**** Stored data ****

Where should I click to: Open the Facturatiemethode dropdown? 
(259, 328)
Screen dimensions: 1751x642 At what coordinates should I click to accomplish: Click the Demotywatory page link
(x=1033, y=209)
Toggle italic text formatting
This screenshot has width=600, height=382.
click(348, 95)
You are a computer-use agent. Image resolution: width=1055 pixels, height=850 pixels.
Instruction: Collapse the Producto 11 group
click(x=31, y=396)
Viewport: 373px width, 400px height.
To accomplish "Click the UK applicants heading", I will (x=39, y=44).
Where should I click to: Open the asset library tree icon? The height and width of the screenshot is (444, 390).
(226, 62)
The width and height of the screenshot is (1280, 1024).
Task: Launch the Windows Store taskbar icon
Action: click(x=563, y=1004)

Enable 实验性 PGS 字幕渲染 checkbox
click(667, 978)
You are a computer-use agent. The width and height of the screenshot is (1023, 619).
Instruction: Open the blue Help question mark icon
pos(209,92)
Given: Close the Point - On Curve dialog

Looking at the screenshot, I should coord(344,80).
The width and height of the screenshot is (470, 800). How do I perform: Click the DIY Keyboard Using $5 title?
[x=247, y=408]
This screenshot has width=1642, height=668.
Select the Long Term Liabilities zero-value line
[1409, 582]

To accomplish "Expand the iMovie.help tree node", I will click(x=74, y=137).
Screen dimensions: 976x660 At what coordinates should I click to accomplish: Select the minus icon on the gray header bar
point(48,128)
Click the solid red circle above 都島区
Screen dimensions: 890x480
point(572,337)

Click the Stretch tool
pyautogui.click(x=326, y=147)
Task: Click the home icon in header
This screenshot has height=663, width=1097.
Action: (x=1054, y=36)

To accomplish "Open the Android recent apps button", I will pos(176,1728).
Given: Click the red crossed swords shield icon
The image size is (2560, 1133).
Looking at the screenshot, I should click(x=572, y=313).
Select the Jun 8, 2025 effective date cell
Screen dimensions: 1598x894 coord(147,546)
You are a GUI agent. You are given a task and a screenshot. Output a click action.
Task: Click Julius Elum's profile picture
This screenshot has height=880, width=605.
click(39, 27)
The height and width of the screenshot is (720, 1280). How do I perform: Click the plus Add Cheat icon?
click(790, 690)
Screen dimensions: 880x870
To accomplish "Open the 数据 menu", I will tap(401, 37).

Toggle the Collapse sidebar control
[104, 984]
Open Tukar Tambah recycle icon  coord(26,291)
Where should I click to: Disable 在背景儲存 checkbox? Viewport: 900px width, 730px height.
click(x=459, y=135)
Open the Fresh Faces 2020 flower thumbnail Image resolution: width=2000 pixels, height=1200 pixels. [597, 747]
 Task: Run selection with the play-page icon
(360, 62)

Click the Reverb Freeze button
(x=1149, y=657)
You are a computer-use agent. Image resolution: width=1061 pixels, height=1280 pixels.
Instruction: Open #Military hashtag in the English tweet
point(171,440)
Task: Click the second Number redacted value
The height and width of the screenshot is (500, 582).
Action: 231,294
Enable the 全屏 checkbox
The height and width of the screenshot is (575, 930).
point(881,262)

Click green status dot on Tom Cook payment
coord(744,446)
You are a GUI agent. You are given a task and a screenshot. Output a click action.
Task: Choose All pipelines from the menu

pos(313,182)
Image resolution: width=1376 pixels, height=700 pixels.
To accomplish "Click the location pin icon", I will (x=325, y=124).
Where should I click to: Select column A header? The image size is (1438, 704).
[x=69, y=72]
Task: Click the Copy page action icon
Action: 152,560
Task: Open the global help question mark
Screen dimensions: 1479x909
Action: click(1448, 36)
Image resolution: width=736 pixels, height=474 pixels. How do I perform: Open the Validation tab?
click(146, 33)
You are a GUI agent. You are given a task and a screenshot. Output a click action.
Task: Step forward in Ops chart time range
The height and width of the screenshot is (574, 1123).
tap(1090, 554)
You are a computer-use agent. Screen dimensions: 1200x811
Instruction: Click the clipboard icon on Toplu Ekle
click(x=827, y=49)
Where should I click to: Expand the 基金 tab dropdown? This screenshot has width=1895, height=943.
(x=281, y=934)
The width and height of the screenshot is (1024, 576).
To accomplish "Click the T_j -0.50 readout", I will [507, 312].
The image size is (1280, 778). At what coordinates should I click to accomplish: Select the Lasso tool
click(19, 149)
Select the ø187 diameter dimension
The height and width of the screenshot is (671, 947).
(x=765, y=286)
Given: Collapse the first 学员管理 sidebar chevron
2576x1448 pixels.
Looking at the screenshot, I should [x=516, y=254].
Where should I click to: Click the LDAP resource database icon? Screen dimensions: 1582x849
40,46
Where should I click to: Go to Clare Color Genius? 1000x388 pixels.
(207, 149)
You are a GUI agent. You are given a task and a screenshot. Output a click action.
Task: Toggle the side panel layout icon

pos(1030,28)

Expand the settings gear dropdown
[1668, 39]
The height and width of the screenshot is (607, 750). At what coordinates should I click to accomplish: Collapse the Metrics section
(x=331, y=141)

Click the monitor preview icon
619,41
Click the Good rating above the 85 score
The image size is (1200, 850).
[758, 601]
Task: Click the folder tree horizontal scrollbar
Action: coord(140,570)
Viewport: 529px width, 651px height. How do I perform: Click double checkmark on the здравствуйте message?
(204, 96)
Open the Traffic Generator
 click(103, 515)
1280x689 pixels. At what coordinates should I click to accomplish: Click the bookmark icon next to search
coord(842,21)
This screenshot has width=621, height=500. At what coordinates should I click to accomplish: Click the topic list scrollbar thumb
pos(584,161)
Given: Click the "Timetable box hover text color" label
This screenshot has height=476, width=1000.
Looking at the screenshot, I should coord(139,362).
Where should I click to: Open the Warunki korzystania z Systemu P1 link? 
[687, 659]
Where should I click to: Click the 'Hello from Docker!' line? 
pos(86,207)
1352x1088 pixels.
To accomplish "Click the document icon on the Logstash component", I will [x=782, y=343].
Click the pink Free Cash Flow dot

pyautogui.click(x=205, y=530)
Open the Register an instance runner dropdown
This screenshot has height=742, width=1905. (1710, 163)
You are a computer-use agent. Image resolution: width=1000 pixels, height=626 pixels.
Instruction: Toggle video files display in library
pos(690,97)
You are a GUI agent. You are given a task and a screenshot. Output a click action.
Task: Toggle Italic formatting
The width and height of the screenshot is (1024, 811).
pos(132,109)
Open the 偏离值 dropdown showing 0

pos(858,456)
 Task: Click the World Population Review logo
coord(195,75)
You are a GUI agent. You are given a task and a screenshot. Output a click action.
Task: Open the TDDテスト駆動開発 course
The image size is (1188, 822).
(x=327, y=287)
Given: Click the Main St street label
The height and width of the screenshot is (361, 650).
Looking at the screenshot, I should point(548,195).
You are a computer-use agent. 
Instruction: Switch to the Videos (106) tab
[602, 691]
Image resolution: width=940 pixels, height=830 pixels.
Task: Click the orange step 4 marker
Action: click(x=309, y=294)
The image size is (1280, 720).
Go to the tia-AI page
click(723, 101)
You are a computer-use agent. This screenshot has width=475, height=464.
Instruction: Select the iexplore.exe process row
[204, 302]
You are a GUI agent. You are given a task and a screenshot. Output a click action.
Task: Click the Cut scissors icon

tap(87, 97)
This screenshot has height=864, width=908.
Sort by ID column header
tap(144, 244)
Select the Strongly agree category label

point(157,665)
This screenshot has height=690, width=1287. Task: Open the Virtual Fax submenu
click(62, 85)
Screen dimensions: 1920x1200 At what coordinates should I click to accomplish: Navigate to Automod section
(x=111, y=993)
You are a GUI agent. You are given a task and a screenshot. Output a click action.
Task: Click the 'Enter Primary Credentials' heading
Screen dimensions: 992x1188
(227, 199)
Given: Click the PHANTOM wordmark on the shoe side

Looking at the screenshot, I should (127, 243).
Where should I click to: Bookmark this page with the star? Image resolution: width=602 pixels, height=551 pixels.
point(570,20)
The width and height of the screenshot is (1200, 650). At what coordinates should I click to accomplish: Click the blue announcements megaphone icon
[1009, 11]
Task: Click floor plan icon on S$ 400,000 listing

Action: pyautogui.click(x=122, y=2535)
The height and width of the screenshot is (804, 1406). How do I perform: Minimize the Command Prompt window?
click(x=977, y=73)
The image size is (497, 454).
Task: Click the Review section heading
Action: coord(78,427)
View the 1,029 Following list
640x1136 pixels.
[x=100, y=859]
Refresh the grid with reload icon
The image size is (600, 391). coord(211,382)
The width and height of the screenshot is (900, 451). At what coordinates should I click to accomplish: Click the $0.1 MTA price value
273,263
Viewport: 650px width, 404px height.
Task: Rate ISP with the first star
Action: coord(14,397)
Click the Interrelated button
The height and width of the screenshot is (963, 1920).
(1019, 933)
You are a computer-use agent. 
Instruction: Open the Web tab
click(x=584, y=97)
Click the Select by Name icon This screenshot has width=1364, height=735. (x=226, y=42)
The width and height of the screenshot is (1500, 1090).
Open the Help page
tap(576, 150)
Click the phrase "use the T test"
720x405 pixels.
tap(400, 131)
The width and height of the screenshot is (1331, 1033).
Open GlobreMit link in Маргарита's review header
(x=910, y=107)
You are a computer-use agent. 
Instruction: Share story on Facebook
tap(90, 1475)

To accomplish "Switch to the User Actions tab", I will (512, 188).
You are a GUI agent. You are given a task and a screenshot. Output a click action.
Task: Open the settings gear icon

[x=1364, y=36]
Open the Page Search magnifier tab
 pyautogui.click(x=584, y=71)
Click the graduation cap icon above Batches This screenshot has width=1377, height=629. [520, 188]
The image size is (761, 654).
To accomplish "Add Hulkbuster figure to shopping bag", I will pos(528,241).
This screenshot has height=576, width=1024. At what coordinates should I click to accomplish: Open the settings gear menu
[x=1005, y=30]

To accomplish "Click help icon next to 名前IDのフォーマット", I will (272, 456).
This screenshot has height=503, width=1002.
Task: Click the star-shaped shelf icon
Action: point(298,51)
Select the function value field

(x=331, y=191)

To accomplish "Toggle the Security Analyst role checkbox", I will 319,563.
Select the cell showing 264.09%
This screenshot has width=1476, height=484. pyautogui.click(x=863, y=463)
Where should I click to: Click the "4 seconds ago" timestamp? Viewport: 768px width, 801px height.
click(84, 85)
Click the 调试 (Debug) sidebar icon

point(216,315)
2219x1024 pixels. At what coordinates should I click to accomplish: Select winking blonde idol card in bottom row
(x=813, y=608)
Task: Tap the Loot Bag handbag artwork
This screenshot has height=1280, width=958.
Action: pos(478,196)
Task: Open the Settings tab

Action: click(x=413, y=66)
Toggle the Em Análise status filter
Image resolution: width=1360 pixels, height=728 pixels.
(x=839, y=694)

****

Task statement:
Among the lines above, find those with the word "formatting". Copy them.

Exercise solution:
Toggle italic text formatting
Task: Toggle Italic formatting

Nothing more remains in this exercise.